What is expected ::
Copy out every line below without alteration.
[[ Information supplied, beginning ]]
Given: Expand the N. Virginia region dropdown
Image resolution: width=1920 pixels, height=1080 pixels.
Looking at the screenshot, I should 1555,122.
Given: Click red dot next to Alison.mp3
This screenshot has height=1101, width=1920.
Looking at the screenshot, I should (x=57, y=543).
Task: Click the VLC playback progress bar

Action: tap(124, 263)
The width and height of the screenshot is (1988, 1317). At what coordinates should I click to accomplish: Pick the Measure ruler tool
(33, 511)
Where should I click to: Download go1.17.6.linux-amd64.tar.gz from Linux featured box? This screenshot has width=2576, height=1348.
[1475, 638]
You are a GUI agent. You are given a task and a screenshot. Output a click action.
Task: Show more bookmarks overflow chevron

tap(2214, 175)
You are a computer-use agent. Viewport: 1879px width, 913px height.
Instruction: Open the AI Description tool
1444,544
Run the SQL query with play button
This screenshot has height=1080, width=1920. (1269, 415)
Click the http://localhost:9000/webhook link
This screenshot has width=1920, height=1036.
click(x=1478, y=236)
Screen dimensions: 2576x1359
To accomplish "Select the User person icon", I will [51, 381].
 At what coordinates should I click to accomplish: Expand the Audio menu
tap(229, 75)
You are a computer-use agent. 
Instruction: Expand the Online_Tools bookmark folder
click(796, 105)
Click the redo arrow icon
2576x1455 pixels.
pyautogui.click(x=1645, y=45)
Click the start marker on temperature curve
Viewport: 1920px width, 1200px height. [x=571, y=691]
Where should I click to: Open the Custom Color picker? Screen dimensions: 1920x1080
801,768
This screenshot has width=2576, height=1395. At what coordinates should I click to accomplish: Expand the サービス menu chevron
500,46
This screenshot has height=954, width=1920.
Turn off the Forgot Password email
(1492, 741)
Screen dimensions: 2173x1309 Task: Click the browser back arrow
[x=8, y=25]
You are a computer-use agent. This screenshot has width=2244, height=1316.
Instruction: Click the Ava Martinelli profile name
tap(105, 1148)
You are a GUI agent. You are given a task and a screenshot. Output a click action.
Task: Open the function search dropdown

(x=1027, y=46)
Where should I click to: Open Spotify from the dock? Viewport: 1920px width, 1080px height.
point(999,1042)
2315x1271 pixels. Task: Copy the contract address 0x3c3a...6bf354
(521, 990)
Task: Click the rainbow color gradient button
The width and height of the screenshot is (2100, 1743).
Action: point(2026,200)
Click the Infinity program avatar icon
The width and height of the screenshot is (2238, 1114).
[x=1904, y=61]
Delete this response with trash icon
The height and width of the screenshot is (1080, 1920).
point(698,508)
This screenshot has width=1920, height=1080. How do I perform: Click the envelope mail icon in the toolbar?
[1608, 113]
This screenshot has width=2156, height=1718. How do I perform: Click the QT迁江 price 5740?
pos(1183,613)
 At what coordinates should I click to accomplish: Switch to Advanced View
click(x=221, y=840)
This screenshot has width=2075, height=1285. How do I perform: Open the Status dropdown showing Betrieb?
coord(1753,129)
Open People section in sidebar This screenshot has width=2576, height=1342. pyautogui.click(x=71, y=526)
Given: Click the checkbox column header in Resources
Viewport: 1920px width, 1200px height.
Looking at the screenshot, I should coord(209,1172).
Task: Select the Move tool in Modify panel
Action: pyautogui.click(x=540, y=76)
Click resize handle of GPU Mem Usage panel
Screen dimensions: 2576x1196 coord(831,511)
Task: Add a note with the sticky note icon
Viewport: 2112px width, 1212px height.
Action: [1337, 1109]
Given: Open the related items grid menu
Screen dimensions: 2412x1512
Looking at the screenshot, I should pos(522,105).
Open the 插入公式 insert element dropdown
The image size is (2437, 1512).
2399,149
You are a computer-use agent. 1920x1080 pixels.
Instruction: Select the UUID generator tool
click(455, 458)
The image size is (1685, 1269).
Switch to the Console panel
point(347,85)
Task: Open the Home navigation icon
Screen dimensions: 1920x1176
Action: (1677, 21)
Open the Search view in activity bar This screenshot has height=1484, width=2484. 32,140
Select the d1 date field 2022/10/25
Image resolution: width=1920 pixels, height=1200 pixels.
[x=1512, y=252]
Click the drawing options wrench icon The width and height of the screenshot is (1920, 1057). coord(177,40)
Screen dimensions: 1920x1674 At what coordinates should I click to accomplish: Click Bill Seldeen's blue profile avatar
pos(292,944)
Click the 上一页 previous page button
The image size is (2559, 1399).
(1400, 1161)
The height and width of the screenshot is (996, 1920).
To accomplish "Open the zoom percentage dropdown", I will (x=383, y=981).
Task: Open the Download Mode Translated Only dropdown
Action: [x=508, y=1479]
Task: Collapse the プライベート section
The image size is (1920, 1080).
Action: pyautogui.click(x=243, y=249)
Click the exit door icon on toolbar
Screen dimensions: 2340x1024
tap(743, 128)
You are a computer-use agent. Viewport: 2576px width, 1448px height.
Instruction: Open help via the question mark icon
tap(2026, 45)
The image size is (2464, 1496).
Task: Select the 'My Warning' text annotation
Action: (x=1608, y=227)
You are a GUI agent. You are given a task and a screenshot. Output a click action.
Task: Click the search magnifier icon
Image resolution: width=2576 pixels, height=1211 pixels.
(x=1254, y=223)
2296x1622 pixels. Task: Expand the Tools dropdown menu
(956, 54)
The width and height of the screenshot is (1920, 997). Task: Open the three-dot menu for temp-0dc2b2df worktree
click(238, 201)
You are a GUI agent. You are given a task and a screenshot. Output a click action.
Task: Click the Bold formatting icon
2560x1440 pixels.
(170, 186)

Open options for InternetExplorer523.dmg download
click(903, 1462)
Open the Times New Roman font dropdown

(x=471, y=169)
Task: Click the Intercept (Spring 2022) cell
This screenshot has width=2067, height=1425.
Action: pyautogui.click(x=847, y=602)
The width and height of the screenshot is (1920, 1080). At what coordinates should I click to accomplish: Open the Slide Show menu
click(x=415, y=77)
[[ Information supplied, end ]]
Answer to the problem ::
Given: Expand the N. Virginia region dropdown
Image resolution: width=1920 pixels, height=1080 pixels.
Looking at the screenshot, I should 1555,122.
Given: Click red dot next to Alison.mp3
This screenshot has height=1101, width=1920.
Looking at the screenshot, I should (x=57, y=543).
Task: Click the VLC playback progress bar

Action: tap(124, 263)
The width and height of the screenshot is (1988, 1317). At what coordinates should I click to accomplish: Pick the Measure ruler tool
(33, 511)
Where should I click to: Download go1.17.6.linux-amd64.tar.gz from Linux featured box? This screenshot has width=2576, height=1348.
[1475, 638]
You are a GUI agent. You are given a task and a screenshot. Output a click action.
Task: Show more bookmarks overflow chevron

tap(2214, 175)
You are a computer-use agent. Viewport: 1879px width, 913px height.
Instruction: Open the AI Description tool
1444,544
Run the SQL query with play button
This screenshot has height=1080, width=1920. (1269, 415)
Click the http://localhost:9000/webhook link
This screenshot has width=1920, height=1036.
click(x=1478, y=236)
Screen dimensions: 2576x1359
To accomplish "Select the User person icon", I will [51, 381].
 At what coordinates should I click to accomplish: Expand the Audio menu
tap(229, 75)
You are a computer-use agent. 
Instruction: Expand the Online_Tools bookmark folder
click(796, 105)
Click the redo arrow icon
2576x1455 pixels.
pyautogui.click(x=1645, y=45)
Click the start marker on temperature curve
Viewport: 1920px width, 1200px height. [x=571, y=691]
Where should I click to: Open the Custom Color picker? Screen dimensions: 1920x1080
801,768
This screenshot has width=2576, height=1395. At what coordinates should I click to accomplish: Expand the サービス menu chevron
500,46
This screenshot has height=954, width=1920.
Turn off the Forgot Password email
(1492, 741)
Screen dimensions: 2173x1309 Task: Click the browser back arrow
[x=8, y=25]
You are a computer-use agent. This screenshot has width=2244, height=1316.
Instruction: Click the Ava Martinelli profile name
tap(105, 1148)
You are a GUI agent. You are given a task and a screenshot. Output a click action.
Task: Open the function search dropdown

(x=1027, y=46)
Where should I click to: Open Spotify from the dock? Viewport: 1920px width, 1080px height.
point(999,1042)
2315x1271 pixels. Task: Copy the contract address 0x3c3a...6bf354
(521, 990)
Task: Click the rainbow color gradient button
The width and height of the screenshot is (2100, 1743).
Action: point(2026,200)
Click the Infinity program avatar icon
The width and height of the screenshot is (2238, 1114).
[x=1904, y=61]
Delete this response with trash icon
The height and width of the screenshot is (1080, 1920).
point(698,508)
This screenshot has width=1920, height=1080. How do I perform: Click the envelope mail icon in the toolbar?
[1608, 113]
This screenshot has width=2156, height=1718. How do I perform: Click the QT迁江 price 5740?
pos(1183,613)
 At what coordinates should I click to accomplish: Switch to Advanced View
click(x=221, y=840)
This screenshot has width=2075, height=1285. How do I perform: Open the Status dropdown showing Betrieb?
coord(1753,129)
Open People section in sidebar This screenshot has width=2576, height=1342. pyautogui.click(x=71, y=526)
Given: Click the checkbox column header in Resources
Viewport: 1920px width, 1200px height.
Looking at the screenshot, I should coord(209,1172).
Task: Select the Move tool in Modify panel
Action: pyautogui.click(x=540, y=76)
Click resize handle of GPU Mem Usage panel
Screen dimensions: 2576x1196 coord(831,511)
Task: Add a note with the sticky note icon
Viewport: 2112px width, 1212px height.
Action: [1337, 1109]
Given: Open the related items grid menu
Screen dimensions: 2412x1512
Looking at the screenshot, I should pos(522,105).
Open the 插入公式 insert element dropdown
The image size is (2437, 1512).
2399,149
You are a computer-use agent. 1920x1080 pixels.
Instruction: Select the UUID generator tool
click(455, 458)
The image size is (1685, 1269).
Switch to the Console panel
point(347,85)
Task: Open the Home navigation icon
Screen dimensions: 1920x1176
Action: (1677, 21)
Open the Search view in activity bar This screenshot has height=1484, width=2484. 32,140
Select the d1 date field 2022/10/25
Image resolution: width=1920 pixels, height=1200 pixels.
[x=1512, y=252]
Click the drawing options wrench icon The width and height of the screenshot is (1920, 1057). coord(177,40)
Screen dimensions: 1920x1674 At what coordinates should I click to accomplish: Click Bill Seldeen's blue profile avatar
pos(292,944)
Click the 上一页 previous page button
The image size is (2559, 1399).
(1400, 1161)
The height and width of the screenshot is (996, 1920).
To accomplish "Open the zoom percentage dropdown", I will (x=383, y=981).
Task: Open the Download Mode Translated Only dropdown
Action: [x=508, y=1479]
Task: Collapse the プライベート section
The image size is (1920, 1080).
Action: pyautogui.click(x=243, y=249)
Click the exit door icon on toolbar
Screen dimensions: 2340x1024
tap(743, 128)
You are a computer-use agent. Viewport: 2576px width, 1448px height.
Instruction: Open help via the question mark icon
tap(2026, 45)
The image size is (2464, 1496).
Task: Select the 'My Warning' text annotation
Action: (x=1608, y=227)
You are a GUI agent. You are given a task and a screenshot. Output a click action.
Task: Click the search magnifier icon
Image resolution: width=2576 pixels, height=1211 pixels.
(x=1254, y=223)
2296x1622 pixels. Task: Expand the Tools dropdown menu
(956, 54)
The width and height of the screenshot is (1920, 997). Task: Open the three-dot menu for temp-0dc2b2df worktree
click(238, 201)
You are a GUI agent. You are given a task and a screenshot. Output a click action.
Task: Click the Bold formatting icon
2560x1440 pixels.
(170, 186)

Open options for InternetExplorer523.dmg download
click(903, 1462)
Open the Times New Roman font dropdown

(x=471, y=169)
Task: Click the Intercept (Spring 2022) cell
This screenshot has width=2067, height=1425.
Action: pyautogui.click(x=847, y=602)
The width and height of the screenshot is (1920, 1080). At what coordinates should I click to accomplish: Open the Slide Show menu
click(x=415, y=77)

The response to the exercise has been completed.